The court first emphasized the lateness of the motion in the progress of the protracted litigation. We have held, however, that in ruling on motions for intervention "(m)ere passage of time is but one factor to be considered in light of all the circumstances." Spring Construction Co. v. Harris, 614 F.2d 374, 377 (4th Cir. 1980); accord, Atkins v. State Board of Education, 418 F.2d 874 (4th Cir. 1969). In a class action the critical issue with respect to timeliness is whether the proposed intervenor moved to intervene "as soon as it became clear ... that the interests of the unnamed class members would no longer be protected by the named class representatives." United Airlines, Inc. v. McDonald, 432 U.S. 385, 394, 97 S.Ct. 2464, 2469, 53 L.Ed.2d 423 (1977).
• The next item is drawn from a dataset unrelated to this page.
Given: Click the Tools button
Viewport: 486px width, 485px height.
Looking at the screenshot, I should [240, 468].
Because the airline stewardess in McDonald had moved to intervene within the time for taking an appeal and as soon as she was advised that the named class representatives did not intend to prosecute an appeal, the Supreme Court in that case affirmed the court of appeals' reversal of the district court's order denying intervention. Id. at 396, 97 S.Ct. at 2470.
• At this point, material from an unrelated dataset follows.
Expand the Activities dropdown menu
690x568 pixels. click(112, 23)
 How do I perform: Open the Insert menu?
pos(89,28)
Invoking this standard, Western argues that the proposed intervenors should have become aware of the need and moved to intervene at the very latest when the court of appeals entered its inadequacy of representation decision in April 1979. A motion to intervene filed more than nine months after that date could not have been timely says Western.
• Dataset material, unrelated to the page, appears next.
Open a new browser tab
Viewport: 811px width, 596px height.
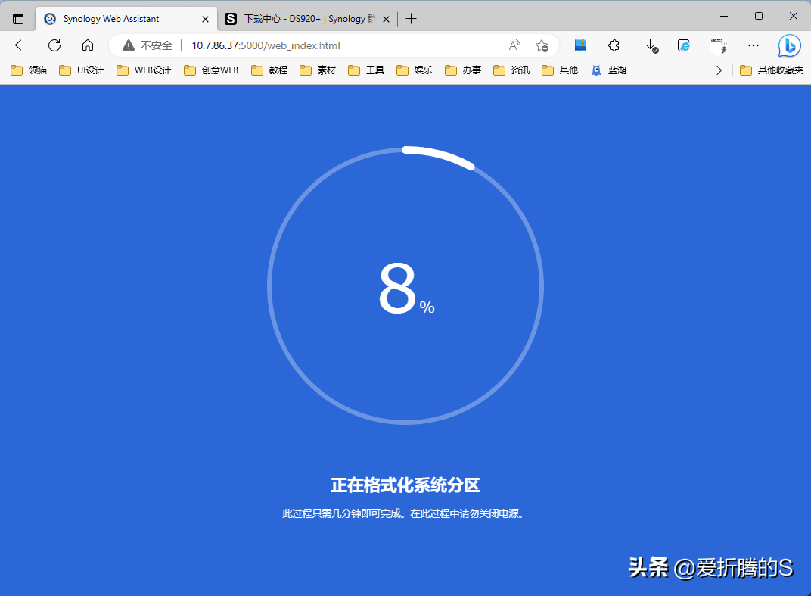tap(411, 18)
The proposed intervenors, on the other hand, argue that they were under no obligation to seek intervention until the Supreme Court denied plaintiff's petition for a writ of certiorari on October 29, 1979. On this we agree with the intervenors. Until the Supreme Court denied certiorari the named class representatives were actively pursuing, and had not been foreclosed from representing, the interests of the hiring class. At the time certiorari was denied, proposed intervenors Johnson...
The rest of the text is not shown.